> _Aim of the exercise_
Write out, word for word, the lines of the items below, starting with the line that contains "Task: Click here" and going on through the line that contains "Action: point(356,75)". Leave the pictures out of your copy.

─── Records for processing ───

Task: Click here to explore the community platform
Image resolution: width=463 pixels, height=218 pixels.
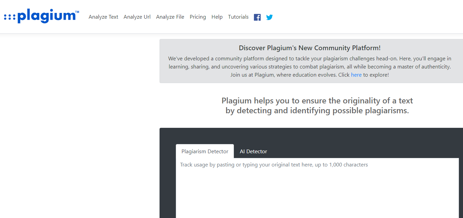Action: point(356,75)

───
─── Records for processing ───

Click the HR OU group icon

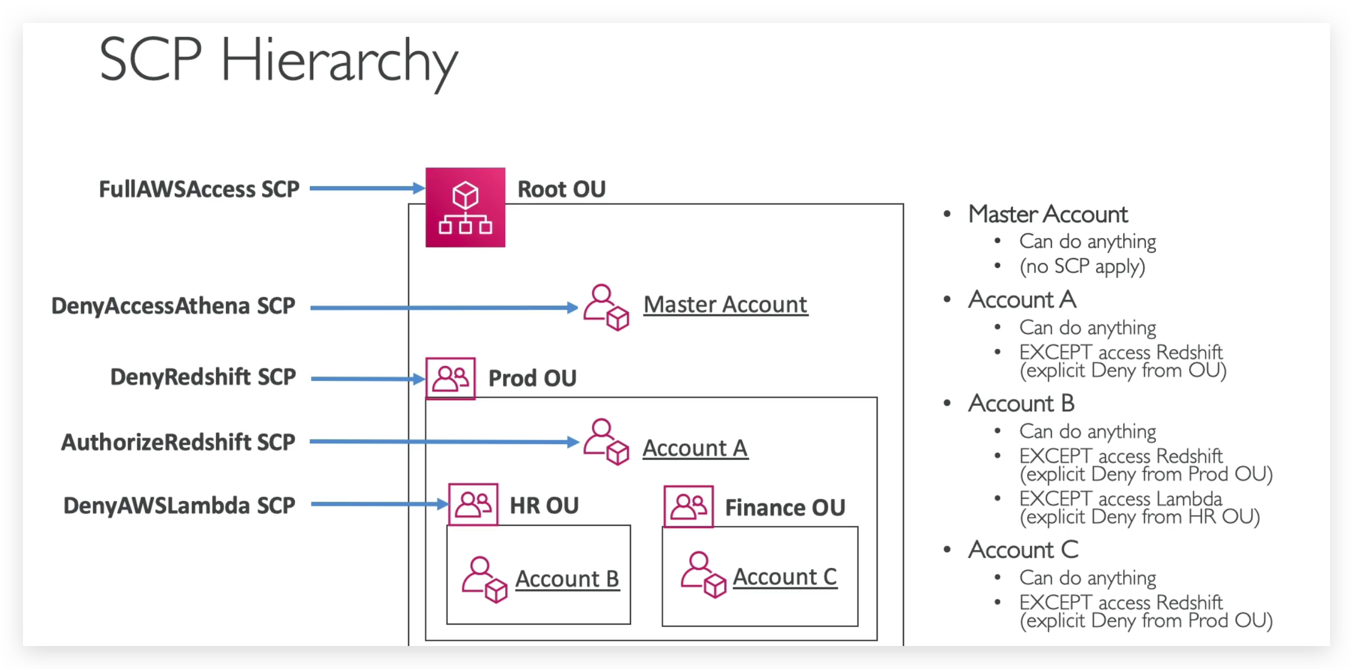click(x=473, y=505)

───

> _Written answer_
Task: Click here to explore the community platform
Image resolution: width=463 pixels, height=218 pixels.
Action: point(356,75)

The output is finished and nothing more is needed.